I knew a guy once who had a job as head of a maintenance department at one of the huge prisons outside of Chicago. He said that lots of the guards were paid off by prison gangs to smuggle stuff in. He suggested that small rural towns that imagine that having a prison built there would be a great employment opportunity for their young men and women should think twice about what being a prison guard and being around prisoners all day does to a normal person’s morals. He told me this while we were sitting in his lovely and quite lavish house. Hey, wait a minute …

P.S., But this whole affair will be worth it since it will undermine the stereotype of women prison guards as lesbians.

My wife says, "But I thought all women prison guards were lesbians?"

"Apparently, just women guards in the women prisons."

P.P.S. Speaking of the Black Guerilla Family, I strongly suspect that the primateprison gang scenes in 2011’s clever Rise of the Planet of the Apes were inspired in part by this phrase "Black Guerilla Family." It’s not the kind of thing the screenwriters can admit in public, but the more I read up on the once-famous history of the Black Guerilla Family, the more it sounds like one of the inspirations for the movie (along with the brilliant "Patient Zero" ending).

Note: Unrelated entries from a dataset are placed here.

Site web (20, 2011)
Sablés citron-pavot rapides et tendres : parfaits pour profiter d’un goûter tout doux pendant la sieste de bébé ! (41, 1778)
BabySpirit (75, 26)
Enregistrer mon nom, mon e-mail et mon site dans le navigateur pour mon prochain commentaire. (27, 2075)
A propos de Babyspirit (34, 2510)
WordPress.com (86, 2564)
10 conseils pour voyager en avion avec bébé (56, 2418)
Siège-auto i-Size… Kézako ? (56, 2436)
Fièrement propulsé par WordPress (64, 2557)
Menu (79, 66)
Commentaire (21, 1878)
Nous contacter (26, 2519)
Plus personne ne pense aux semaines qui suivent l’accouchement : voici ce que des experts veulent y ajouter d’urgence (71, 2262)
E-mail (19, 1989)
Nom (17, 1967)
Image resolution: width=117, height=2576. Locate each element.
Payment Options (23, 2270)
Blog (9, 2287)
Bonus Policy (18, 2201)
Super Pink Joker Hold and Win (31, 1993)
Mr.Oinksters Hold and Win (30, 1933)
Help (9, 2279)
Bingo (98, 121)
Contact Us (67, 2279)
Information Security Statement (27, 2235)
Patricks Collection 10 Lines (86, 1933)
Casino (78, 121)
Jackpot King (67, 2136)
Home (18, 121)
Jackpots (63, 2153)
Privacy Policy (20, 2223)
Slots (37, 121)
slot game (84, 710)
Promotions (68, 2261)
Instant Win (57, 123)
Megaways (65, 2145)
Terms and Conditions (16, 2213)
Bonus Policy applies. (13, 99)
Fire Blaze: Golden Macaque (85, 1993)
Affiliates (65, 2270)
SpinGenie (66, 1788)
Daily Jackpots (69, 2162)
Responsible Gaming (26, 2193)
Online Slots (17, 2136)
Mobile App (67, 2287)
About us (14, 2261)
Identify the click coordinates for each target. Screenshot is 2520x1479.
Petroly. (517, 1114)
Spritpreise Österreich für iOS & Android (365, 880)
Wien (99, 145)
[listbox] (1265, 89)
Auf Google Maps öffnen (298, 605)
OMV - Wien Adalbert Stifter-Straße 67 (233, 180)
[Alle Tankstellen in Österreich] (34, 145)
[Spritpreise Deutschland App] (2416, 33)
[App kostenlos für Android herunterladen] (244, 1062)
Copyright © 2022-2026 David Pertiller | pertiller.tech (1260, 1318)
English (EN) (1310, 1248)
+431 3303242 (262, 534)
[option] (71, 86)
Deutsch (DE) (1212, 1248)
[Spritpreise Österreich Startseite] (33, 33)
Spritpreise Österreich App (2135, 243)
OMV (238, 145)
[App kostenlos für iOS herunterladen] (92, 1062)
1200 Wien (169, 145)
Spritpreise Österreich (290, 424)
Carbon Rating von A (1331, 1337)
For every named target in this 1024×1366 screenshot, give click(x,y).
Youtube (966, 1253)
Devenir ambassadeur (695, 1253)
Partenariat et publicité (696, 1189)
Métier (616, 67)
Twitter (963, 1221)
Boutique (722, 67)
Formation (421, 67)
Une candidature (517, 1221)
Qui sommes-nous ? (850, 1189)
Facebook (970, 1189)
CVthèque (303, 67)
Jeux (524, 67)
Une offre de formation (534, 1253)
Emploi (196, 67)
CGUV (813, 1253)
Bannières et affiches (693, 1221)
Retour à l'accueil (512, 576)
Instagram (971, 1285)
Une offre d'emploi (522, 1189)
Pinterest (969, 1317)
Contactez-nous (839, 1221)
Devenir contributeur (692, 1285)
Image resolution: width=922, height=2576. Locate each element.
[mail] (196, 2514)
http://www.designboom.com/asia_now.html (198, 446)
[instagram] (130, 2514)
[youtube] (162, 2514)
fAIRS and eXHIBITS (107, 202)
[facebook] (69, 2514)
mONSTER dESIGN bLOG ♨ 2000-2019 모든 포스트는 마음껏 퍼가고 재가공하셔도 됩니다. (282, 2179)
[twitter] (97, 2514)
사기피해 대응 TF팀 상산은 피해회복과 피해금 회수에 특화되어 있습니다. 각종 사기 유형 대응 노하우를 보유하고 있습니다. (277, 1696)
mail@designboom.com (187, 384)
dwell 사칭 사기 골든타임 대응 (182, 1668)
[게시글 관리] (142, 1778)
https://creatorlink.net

Rise, like many of the original Planet of the Apes movies, is in part a Black Power allegory. The Black Guerilla Family was the most intellectual of the prison gangs, founded in Northern California by George Jackson in 1966 as a Marxist revolutionary movement.

Jackson went on to be the prison boyfriend of Professor Angela Davis — they first met on visiting days, but exchanged passionate love letters. (Chicks dig guys on Death Row.) After the Jackson Brothers killed some guards in various escapes with guns she had bought, Professor Davis was put on trial for first degree murder. She was famously acquitted.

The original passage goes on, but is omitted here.